§ TASK DETAILS:
Find the lines below that contain the word "status" and count them. Only the number should be given.

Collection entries
---
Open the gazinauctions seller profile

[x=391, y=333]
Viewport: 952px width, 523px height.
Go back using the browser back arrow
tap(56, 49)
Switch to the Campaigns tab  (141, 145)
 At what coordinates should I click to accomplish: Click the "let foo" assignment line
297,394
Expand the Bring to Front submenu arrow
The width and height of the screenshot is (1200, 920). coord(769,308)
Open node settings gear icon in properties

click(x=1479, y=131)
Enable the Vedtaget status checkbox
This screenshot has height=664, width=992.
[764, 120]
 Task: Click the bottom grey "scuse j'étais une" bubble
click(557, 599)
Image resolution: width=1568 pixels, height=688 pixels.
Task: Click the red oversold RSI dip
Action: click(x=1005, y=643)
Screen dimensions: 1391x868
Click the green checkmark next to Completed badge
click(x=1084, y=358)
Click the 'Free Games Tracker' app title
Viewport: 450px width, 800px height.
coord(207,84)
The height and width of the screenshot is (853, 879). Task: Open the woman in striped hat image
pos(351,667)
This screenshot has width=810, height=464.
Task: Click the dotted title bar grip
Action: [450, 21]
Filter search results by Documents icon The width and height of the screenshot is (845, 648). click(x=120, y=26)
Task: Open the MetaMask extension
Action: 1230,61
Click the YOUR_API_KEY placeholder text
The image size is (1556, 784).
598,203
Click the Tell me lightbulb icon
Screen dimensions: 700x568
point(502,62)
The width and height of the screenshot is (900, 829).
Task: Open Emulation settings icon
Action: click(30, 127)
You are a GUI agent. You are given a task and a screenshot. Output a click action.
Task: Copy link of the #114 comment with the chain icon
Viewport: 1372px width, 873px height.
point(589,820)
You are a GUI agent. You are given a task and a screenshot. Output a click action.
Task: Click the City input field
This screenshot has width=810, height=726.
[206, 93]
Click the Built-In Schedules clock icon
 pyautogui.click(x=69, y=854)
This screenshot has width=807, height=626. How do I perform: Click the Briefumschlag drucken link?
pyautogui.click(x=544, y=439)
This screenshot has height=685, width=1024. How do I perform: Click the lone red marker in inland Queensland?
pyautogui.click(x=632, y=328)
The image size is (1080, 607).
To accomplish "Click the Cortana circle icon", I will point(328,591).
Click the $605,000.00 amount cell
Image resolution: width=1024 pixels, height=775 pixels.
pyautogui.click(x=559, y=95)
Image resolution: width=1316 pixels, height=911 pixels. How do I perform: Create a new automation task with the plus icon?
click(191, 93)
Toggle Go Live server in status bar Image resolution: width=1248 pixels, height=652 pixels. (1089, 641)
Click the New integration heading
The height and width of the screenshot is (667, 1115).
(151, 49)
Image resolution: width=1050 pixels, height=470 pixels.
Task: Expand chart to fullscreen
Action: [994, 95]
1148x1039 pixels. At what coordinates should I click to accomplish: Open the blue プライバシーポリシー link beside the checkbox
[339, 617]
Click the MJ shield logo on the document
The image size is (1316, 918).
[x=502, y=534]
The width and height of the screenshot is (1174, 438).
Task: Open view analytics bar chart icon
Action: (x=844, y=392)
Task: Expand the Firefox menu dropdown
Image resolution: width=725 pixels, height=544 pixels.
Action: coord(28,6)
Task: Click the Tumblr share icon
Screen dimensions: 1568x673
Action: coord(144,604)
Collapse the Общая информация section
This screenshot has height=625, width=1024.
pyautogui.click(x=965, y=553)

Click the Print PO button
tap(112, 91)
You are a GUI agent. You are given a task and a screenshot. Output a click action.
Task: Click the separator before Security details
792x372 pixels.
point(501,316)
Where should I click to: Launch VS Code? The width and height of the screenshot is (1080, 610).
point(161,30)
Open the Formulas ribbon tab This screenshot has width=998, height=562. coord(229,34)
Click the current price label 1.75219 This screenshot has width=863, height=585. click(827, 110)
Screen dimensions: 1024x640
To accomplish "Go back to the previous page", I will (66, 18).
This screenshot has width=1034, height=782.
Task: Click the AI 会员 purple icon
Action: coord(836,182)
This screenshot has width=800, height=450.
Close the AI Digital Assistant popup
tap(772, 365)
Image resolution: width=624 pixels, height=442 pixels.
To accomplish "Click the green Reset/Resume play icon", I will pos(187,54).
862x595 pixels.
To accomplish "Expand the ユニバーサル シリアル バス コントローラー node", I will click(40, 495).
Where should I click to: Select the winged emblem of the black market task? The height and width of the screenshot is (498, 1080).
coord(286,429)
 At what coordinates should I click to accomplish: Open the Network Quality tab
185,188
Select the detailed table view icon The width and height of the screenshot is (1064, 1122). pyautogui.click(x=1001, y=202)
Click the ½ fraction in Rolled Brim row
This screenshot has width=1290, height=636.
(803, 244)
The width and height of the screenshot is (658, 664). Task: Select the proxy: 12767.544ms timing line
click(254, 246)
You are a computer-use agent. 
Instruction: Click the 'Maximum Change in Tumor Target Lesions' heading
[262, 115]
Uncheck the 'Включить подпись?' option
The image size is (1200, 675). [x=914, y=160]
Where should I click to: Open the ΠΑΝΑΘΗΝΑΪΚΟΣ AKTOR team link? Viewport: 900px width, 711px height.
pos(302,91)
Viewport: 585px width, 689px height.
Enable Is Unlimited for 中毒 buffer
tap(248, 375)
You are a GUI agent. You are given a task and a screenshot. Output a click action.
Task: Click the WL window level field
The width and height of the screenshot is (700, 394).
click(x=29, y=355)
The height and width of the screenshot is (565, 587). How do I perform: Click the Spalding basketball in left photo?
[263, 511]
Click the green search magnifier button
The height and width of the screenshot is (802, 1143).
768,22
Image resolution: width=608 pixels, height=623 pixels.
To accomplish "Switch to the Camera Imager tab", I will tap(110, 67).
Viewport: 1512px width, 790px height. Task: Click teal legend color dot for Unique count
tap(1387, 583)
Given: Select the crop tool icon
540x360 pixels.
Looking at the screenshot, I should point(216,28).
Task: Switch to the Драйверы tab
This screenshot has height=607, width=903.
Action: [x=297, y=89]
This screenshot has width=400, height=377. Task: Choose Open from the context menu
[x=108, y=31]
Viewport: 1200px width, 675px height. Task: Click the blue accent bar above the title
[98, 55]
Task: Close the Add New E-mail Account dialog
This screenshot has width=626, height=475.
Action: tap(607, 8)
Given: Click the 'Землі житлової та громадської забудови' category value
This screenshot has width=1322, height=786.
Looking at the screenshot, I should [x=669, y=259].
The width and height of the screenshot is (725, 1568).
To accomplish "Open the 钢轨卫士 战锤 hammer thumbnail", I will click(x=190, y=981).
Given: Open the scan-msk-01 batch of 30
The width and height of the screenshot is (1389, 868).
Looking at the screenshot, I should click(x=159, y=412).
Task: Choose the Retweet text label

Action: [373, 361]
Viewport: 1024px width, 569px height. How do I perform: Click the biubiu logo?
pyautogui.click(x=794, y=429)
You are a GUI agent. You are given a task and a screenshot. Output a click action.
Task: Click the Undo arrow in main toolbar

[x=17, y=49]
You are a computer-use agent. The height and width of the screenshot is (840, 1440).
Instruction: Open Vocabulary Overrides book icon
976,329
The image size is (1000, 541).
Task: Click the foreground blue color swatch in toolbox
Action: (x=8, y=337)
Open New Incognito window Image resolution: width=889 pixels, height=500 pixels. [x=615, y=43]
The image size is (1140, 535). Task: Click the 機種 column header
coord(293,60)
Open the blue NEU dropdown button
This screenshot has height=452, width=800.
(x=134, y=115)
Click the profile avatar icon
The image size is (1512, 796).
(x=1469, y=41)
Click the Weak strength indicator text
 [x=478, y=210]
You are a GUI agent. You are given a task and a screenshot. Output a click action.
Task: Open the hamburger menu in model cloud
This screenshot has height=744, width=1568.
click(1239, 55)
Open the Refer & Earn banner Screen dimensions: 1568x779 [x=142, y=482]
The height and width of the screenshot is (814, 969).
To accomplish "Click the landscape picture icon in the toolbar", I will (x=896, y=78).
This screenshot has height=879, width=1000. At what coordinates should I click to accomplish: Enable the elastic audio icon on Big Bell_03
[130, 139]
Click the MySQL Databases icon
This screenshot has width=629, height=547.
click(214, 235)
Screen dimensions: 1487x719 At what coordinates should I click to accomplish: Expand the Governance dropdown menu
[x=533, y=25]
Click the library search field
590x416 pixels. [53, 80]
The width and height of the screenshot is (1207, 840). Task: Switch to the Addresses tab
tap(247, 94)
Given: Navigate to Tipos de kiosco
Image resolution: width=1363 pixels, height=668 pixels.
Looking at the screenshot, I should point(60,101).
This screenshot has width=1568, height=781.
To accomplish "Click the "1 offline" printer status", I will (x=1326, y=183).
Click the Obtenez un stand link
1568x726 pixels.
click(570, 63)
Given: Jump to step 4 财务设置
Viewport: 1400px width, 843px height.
---
§ THE ANSWER:
3